1. Being Married for 13 years and wife knowing nothing about how I was feeling.
2. My son and did I have the right to cause him pain, anquish, or just adversely effect his life.
3. I just wasn't ready until this last year.

I am still dealing with the whole do I have right to cause my son pain, or adversely effect his life, when he is doing so well. I was always taught that parents sacrifice for their children, not the other way around. That being said I have been on hormones for two months now and will continue to transition, but slowly until I finally decide on how to tell my son that his father is ts. I know the only way for me to have any peace, happiness in my life is to transition.
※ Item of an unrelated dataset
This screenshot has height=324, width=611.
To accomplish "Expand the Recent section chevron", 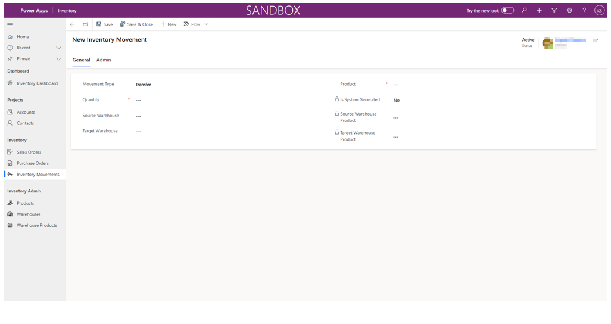I will tap(58, 48).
I can't not transition its not a choice anymore it is who I am.

Hugz Ariana

I think the hardest person I came out to was my then teenage daughter.  She had seen gradual changes in me but never inquired about them.  We had been very close before the divorce and we remained so afterwards.  I didn't think it would destroy our relationship but you never can tell.  Finally I decided I had to come clean with her and on one of our visits we sat down to talk.

I came right out and told her that I was transgender.  She wasn't quite sure what that meant so I explained it to her.  Her reply was "Really?  I just thought you were bi".  She was concerned that she couldn't call me dad anymore and I said that was fine because that's who I was to her.  We talked a little more and the we went clothes shopping.  That has become a new activity for us.  I love shopping with her, she has an eye for what will look good on me.  I contribute with my great taste in shoes!  I picked out the shoes she wore to her prom  :)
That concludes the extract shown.